In passato, in costanza soprattutto di
eventi particolari, siamo stati assai vicini; poi le contingenti circostanze della vita (che ci hanno spinto, per motivazioni familiari, lontano da Montella, in città e finanche in regioni diverse) hanno diradato la nostra reciproca frequentazione.
Dopo anni, quando seppi che era stato male, andai a trovarlo a Montella, a casa sua e in quella occasione lo trovai profondamente mutato evidenziando egli, in forma oggettiva, tutte le contrarietà e le avversità da lui, fino ad allora, subite e patite.

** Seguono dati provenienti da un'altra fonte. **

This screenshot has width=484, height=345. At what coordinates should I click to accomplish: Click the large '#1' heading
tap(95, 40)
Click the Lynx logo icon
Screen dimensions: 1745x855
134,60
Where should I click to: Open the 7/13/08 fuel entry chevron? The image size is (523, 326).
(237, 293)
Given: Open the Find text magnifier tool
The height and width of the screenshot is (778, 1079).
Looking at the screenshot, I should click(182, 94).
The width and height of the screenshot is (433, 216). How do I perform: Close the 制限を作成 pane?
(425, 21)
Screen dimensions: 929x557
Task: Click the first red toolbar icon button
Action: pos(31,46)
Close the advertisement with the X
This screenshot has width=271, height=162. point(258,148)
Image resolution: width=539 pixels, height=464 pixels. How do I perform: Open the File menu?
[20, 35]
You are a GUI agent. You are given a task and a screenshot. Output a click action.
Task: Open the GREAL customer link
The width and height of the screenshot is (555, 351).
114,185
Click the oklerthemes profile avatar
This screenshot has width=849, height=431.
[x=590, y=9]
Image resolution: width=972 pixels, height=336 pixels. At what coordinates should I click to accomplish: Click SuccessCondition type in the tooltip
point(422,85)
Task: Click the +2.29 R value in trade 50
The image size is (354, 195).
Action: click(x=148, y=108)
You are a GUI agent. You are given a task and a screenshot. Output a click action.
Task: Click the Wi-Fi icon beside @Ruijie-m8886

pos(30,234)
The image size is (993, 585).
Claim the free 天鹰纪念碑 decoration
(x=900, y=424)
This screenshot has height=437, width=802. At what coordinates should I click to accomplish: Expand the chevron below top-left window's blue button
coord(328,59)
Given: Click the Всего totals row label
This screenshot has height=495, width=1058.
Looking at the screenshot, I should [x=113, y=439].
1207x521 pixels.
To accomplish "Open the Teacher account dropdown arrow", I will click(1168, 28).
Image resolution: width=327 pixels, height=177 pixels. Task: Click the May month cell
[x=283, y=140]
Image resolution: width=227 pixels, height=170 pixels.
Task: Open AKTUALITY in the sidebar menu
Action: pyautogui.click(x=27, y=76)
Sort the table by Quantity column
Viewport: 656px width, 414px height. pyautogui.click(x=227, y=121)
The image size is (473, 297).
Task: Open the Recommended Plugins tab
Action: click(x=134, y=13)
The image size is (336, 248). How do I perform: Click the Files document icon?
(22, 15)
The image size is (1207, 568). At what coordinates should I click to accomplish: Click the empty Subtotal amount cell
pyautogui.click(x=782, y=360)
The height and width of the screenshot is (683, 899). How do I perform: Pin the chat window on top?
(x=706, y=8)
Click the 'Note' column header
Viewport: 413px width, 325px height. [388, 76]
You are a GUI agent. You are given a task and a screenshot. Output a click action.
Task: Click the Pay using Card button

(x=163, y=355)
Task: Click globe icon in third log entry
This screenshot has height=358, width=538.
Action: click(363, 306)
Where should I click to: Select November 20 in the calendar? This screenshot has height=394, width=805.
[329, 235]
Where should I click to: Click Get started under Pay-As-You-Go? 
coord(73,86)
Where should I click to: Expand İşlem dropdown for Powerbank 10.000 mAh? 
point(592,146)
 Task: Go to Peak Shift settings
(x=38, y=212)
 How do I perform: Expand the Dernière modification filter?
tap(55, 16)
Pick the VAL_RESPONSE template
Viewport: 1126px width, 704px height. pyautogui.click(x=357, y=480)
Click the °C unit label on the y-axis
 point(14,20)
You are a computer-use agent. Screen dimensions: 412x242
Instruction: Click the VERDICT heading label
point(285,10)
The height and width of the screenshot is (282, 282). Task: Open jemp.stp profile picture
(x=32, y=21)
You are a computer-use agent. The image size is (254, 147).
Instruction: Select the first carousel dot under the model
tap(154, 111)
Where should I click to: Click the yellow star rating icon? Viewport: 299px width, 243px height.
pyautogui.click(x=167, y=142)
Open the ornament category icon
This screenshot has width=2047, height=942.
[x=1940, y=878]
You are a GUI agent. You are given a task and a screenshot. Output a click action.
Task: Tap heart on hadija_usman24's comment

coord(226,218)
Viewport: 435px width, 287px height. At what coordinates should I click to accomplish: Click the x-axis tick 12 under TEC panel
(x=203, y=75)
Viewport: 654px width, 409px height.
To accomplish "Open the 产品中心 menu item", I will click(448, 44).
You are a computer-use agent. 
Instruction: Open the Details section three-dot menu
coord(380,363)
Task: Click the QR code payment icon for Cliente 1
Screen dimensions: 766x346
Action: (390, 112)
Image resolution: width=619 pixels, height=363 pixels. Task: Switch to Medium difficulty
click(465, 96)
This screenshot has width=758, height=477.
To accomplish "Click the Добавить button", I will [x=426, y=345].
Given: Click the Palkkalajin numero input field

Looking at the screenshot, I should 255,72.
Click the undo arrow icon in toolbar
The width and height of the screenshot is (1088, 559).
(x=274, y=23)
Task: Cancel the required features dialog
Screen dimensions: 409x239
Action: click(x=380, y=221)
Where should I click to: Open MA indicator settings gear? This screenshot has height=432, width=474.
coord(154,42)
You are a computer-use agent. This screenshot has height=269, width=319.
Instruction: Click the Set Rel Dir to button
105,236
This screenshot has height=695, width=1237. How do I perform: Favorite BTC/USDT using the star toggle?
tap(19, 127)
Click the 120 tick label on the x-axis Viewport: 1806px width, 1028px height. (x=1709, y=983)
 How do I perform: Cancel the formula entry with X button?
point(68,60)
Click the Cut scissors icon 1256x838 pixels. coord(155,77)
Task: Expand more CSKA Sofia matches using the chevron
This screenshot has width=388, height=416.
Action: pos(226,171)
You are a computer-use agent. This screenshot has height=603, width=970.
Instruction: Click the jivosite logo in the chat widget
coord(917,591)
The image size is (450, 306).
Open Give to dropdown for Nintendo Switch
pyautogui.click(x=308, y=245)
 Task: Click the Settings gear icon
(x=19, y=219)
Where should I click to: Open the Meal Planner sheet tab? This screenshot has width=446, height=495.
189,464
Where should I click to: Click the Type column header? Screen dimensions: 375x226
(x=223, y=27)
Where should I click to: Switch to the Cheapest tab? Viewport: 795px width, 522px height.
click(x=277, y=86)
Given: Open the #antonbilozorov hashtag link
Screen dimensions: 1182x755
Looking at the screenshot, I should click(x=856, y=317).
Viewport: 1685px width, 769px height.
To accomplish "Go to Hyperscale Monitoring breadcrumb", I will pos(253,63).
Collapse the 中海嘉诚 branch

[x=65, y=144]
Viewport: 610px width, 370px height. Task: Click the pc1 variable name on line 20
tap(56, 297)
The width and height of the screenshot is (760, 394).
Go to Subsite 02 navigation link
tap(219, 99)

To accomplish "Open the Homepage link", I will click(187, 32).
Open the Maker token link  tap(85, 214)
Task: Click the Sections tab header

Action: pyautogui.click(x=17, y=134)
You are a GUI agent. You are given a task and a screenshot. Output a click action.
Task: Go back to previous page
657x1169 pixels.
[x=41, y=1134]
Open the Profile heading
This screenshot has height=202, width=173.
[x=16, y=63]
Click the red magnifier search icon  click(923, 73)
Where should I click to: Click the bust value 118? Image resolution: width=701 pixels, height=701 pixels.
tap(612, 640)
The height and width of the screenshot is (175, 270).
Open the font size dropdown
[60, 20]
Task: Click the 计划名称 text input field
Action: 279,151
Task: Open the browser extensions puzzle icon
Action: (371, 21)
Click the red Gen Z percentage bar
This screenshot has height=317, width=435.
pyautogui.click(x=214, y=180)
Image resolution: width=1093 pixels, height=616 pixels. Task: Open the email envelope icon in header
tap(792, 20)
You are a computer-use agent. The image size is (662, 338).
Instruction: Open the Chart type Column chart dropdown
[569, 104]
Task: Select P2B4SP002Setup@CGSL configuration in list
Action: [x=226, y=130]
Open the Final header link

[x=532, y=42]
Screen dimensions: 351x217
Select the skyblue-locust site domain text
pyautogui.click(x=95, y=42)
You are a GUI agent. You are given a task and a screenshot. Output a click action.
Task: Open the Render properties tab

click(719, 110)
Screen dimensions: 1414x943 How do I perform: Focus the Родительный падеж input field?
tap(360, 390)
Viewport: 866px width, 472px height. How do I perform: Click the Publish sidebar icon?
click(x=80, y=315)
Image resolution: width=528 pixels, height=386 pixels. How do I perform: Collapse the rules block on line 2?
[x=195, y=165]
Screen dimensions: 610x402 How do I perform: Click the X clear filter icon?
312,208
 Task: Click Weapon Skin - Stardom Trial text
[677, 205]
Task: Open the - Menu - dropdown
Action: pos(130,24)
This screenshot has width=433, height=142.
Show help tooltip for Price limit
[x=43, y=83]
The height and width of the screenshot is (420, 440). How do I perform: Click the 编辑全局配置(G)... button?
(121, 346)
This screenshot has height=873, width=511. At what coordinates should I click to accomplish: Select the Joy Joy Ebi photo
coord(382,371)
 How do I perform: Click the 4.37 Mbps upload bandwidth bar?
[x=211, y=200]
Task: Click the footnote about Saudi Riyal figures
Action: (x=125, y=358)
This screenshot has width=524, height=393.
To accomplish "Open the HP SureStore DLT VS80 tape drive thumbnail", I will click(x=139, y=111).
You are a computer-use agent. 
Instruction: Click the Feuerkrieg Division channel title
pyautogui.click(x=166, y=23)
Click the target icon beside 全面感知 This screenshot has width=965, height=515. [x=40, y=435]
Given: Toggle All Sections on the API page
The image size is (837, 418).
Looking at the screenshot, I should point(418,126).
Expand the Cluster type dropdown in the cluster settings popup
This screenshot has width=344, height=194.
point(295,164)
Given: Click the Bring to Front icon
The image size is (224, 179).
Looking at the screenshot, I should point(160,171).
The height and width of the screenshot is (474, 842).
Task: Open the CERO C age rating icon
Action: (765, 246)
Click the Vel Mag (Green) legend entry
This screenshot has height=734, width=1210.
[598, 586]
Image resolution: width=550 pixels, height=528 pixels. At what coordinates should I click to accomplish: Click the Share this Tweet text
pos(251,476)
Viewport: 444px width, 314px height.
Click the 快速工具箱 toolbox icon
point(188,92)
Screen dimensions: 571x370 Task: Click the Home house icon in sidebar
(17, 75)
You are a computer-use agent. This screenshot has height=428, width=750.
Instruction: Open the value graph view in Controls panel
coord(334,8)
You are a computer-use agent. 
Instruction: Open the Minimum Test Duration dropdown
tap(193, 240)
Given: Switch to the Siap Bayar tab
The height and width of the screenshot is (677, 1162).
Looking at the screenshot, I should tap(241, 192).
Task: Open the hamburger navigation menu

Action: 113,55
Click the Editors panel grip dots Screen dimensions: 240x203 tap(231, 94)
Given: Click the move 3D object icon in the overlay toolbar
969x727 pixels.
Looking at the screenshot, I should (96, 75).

In quell’incontro e quelli successi mi resi conto che, al di là del “vedersi e sentirsi”, i sentimenti e l’affetto che ci legavano erano rimasti identici, anzi si erano consolidati in qualità valoriali assai consistenti.
Negli ultimi tempi vedevo Matteo mutato, sofferente, per certi versi sfiduciato per lo stato non soddisfacente della sua salute nonché ormai rassegnato a tutte le conseguenzialità derivanti dal suo cuore malato.
Questo suo stato era a me inconcepibile soprattutto considerando la sua lunga “carriera” sportiva, di giocatore di calcio e dunque allenato a sforzi atletici impegnativi.
Ricordavo infatti la sua lunga esperienza di giocatore di calcio, quando, nel suo pieno rigore atletico, sia nel campo sportivo di Montella sia in trasferta, aggirava gli avversari e, con travolgenti e veloci azioni, inforcava, con forza e prepotenza, il pallone nella rete della porta avversaria.
Matteo, in quel tempo, era una “forza incontenibile” che, con il suo essere, riusciva a dare allegria, a contagiare simpatia.
Era proprio il suo cuore, di persona “speciale” e di sportivo, che gli consentiva di essere amichevole con tutti, generoso, disponibile, con la battuta pronta, ironico e disincantato, schietto, senza ipocrisie e di trascinare le persone che gli erano vicine nell’entusiasmo, nella cordialità.
Matteo sapeva farsi voler bene da tutti, sapeva stare in compagnia ed era un “animatore” dello stare in allegria e in convivialità.
Straordinarie erano poi le serate trascorse, in anni assai lontani, in cui, Matteo, nel corso di qualche cena, in una cornice di affetti e di amici, raccontava (con brio e con un repertorio quanto mai vario) barzellette originali, esilaranti e divertentissime.
Rivedo ancora il suo sorrisetto soddisfatto e malizioso con cui “vigilava” l’esito della sua “barzellettata”.
E’ quello stesso sorriso che è ben ripreso e fissato in quella sua foto che, qualche settimana fa è stata “postata” su Facebook.
E’ dunque con questa immagine che io ricorderò Matteo Fierro, caro compagno dei giochi d’infanzia, amico affettuoso, persona generosa e sincera nonchè mio carissimo cugino.